My last night in Havana was yesterday. In a few hours gonna take a bus out to Trinidad for the weekend with a twice black-eyed Dutchman from the boxing gym, come back, catch the plane to snowy homeland.
The Latino film festival is on right now. Boxing's done. Some girl was at the gym yesterday, I couldn't tell from where, photographing everybody training. All the kids who hang around raced up and down the bleechers to catch her eye. It's an outdoor gym, so usually some apartment nearby has music going, the roof across the alley had construction workers toiling away with cheesy techno blaring so the kids went ape-shit shaking their asses 50 feet above us, grownup-moves, then kid-giggles after they broke down when she stopped taking their pictures.
The girl went over to one of the coaches who she found out was a 2x world champion and 2x olympic gold medalist. Click-click. He's a sullen guy of 35 who smokes while he lies sprawled out on the canvass. He's the only Cuban at the gym who doesn't make any effort to shake my hand when I arrive. So I watch with interest when girls perk up his spirits. It's the only time he ever smiles. He coulda defected and made a few million maybe. But no more family. He made his choice. But he certainly doesn't have much to say about it---not with me, anyway.
Last night a few drinks with this Dutch guy hatching a plan for today's trip. Late night after a movie at a theater next to Kid Chocolate in Old Havana. It was the wrong street to be on because all the hookers were out. "Coo joo buy me waan dreek?" one girl said through the wooden bars separating us from the street. I find hooker's eyes very slippery. I get shy in a hurry. "Jass waan?"

Collected data
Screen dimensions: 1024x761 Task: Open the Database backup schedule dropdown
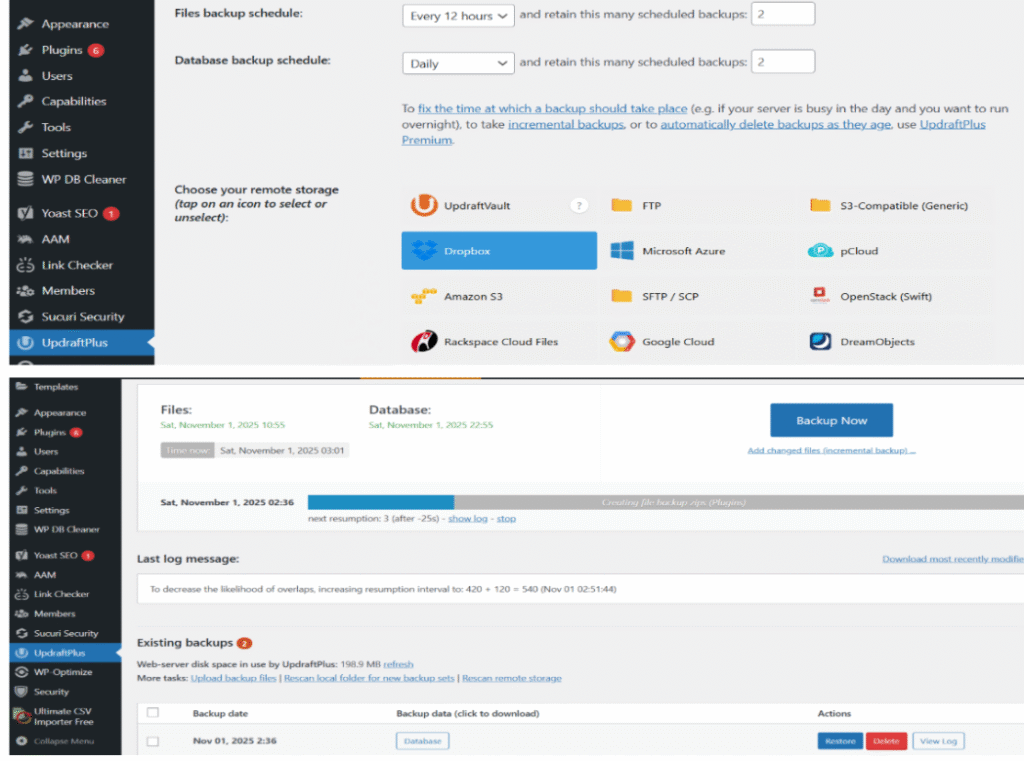point(458,63)
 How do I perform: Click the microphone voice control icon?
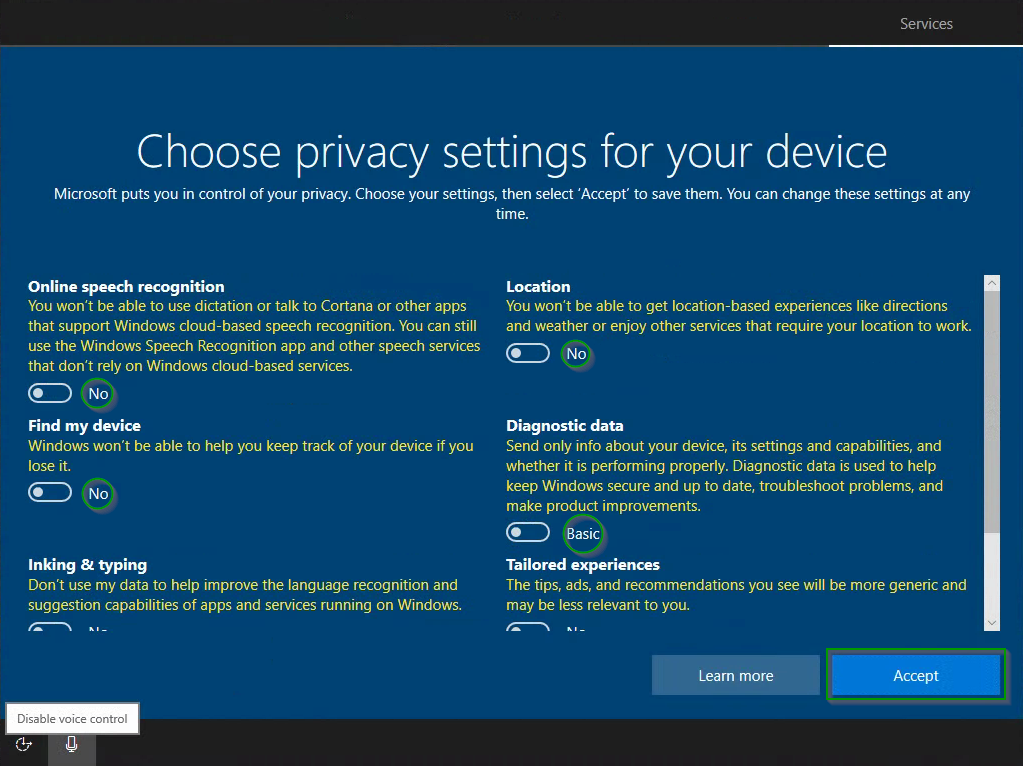click(x=72, y=744)
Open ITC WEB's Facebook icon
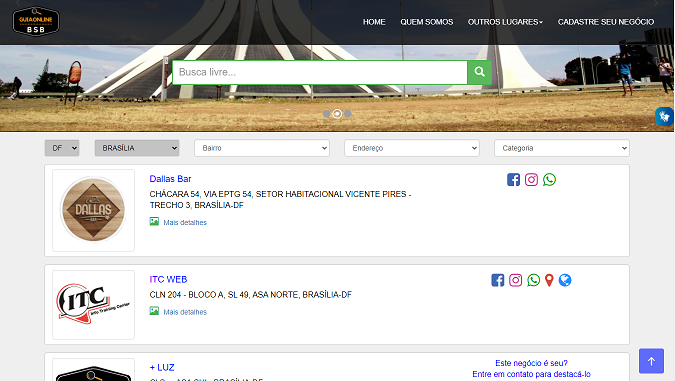 (x=498, y=280)
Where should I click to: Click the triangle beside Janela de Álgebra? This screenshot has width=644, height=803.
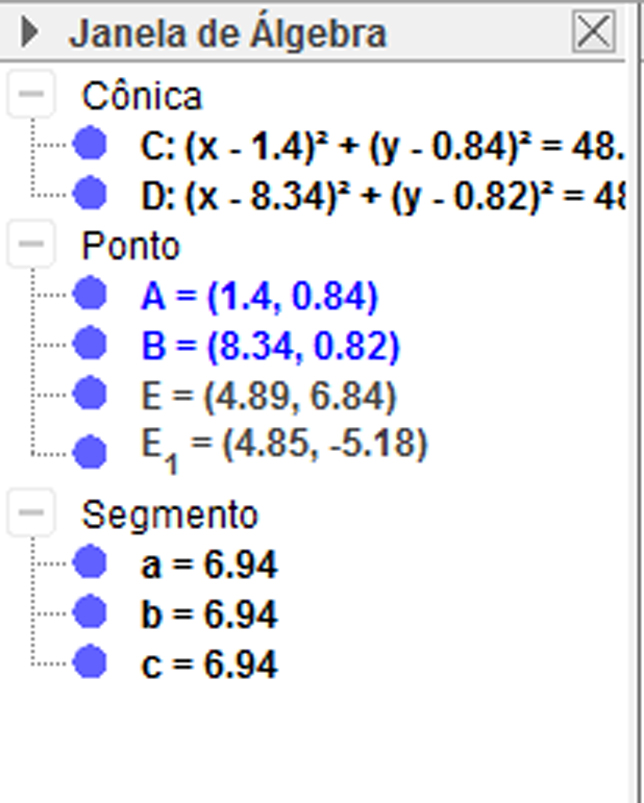tap(30, 32)
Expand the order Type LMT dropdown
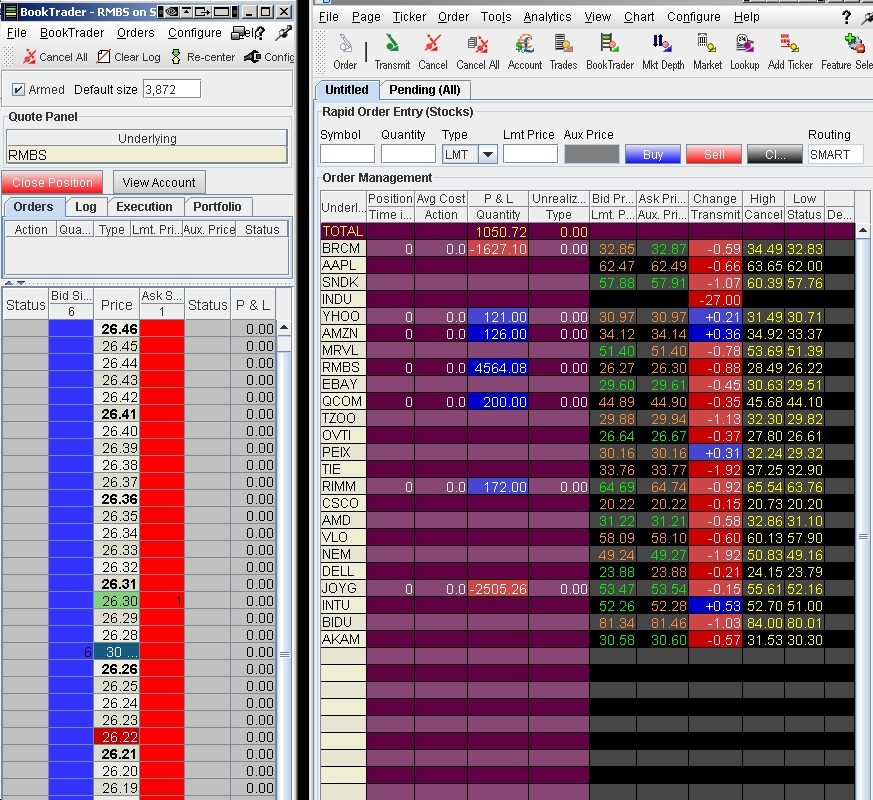This screenshot has width=873, height=800. coord(487,154)
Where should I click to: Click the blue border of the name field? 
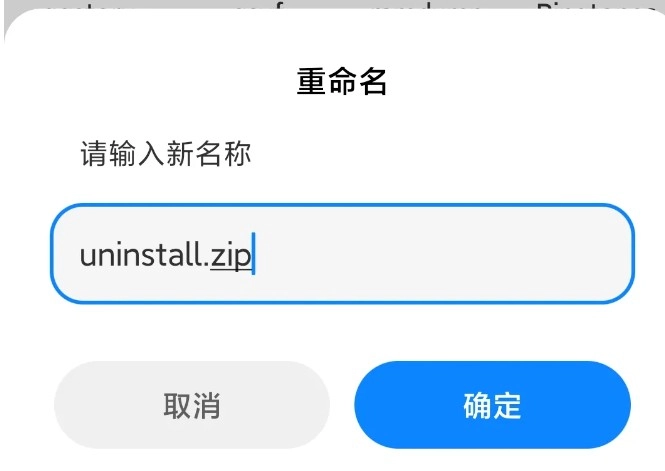342,205
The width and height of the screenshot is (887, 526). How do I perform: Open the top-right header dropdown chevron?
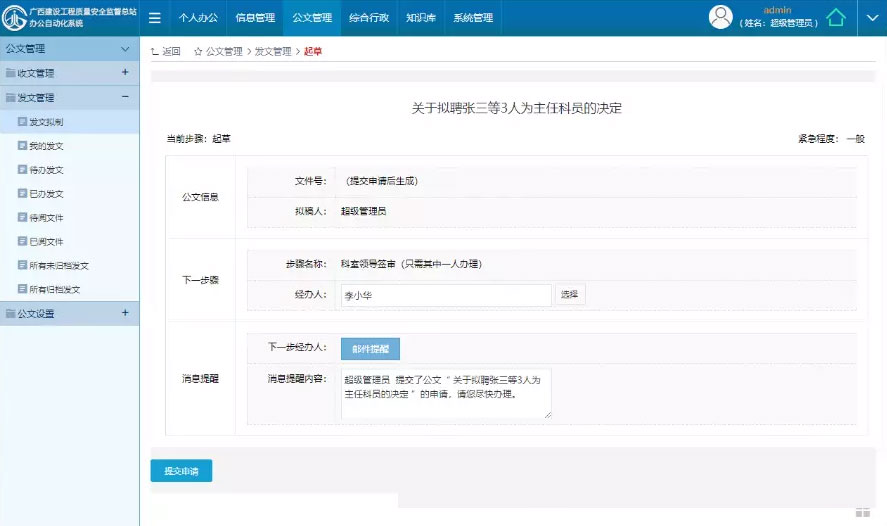[x=870, y=18]
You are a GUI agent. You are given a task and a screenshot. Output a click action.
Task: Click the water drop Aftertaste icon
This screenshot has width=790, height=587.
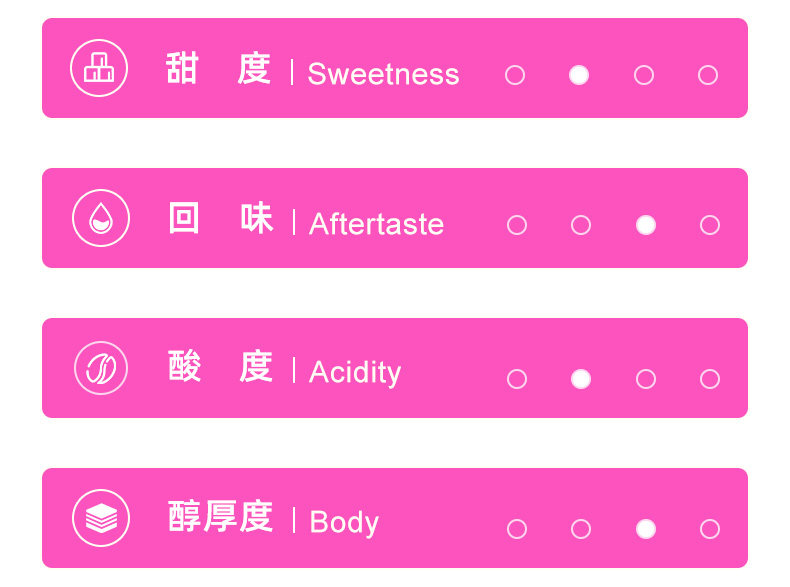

■ Exercise instructions:
According to the Havana travel post, what titles had the sullen coach at the boxing gym won? These items come from a separate source.

■ Answer space:
He was a two-time world champion and a two-time Olympic gold medalist.